Un musical diferente.

El pasado fin de semana tuve la oportunidad de ver una de las más recientes películas del estupendo director Tim Burton. Sweeney Todd. Una historia basada en la novela del escritor ingles Thomas Peckett Prest The String of Pearls: A Romance de 1846.

La película que es una adaptación de una obra musical del compositor Stephen Joshua Sondheim, es una obra (a mi parecer) fantástica. En donde se mezclan a la perfección la visión obscura y sub-realista del director con la maestría de la actuación de los protagonistas Johnny Depp y Helena Bonham Carter. Además de la ya de por si sombría historia y del Londres de finales del siglo XVIII.

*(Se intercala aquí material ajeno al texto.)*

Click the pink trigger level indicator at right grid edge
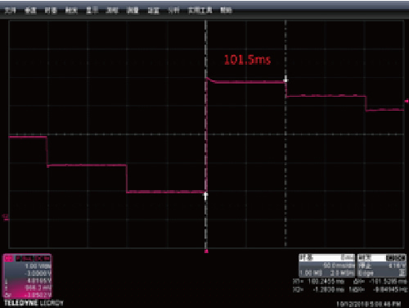The image size is (409, 308). pos(407,101)
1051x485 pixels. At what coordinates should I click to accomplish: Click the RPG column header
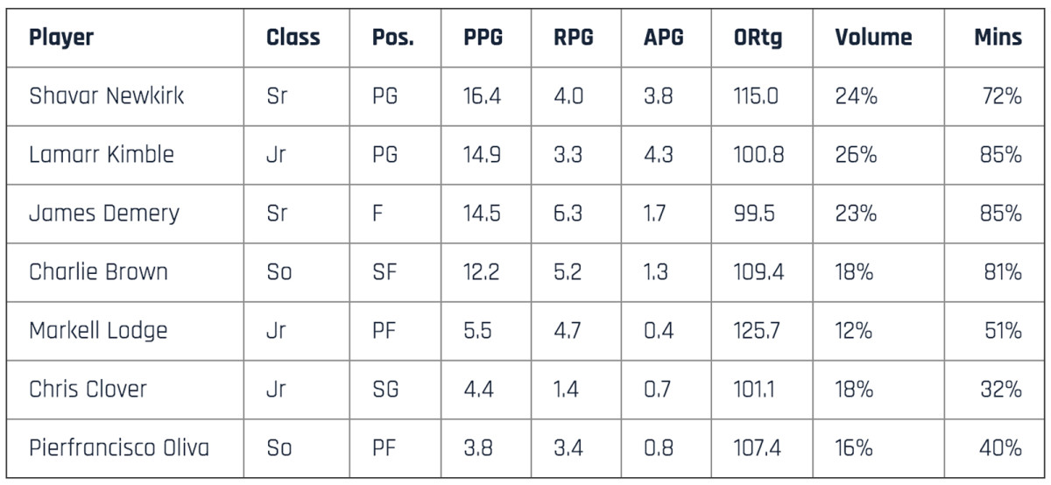573,38
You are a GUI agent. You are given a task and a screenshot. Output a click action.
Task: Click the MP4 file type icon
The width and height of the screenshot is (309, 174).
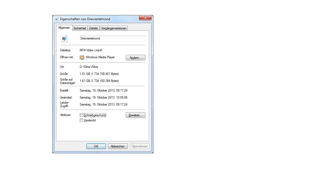64,39
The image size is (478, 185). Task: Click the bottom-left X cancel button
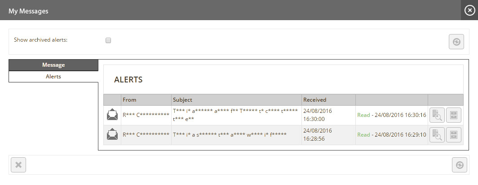pyautogui.click(x=18, y=165)
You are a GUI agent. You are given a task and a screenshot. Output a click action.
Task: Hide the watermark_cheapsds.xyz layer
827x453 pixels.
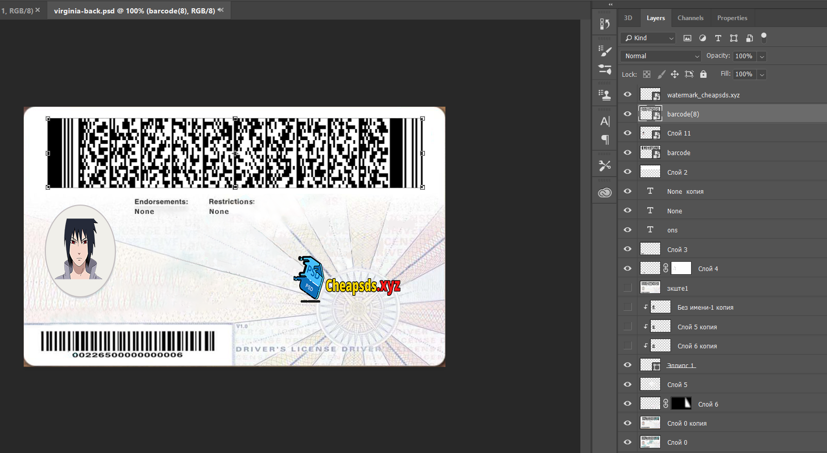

El estereotipo del musical (teatro y cine)  es el clásico escenario lleno de preciosas coristas con poca ropa bailando y cantando sobre escenarios irreales y situaciones imposibles, para contar una historia intrascendente. Sin embargo, Sweeney Todd, se sale de todos los paradigmas clásicos del cine musical “bonito” y nos presenta a un hombre que después de perderlo todo al ir a prisión por una acusación falsa (y muy al estilo del Conde de Montecristo), regresa con otra identidad buscando venganza. Un psicópata que retoma su oficio de barbero y se dedica a rebanar yugulares al por mayor.

Como comentario final, me gustaría añadir que a mí me encantó la película, aunque hay algunas fallas en el desarrollo de la historia, donde por momentos las canciones melosas no se hacen esperar. En general es una muy buena historia adaptada de manera asombrosa la pantalla de plata.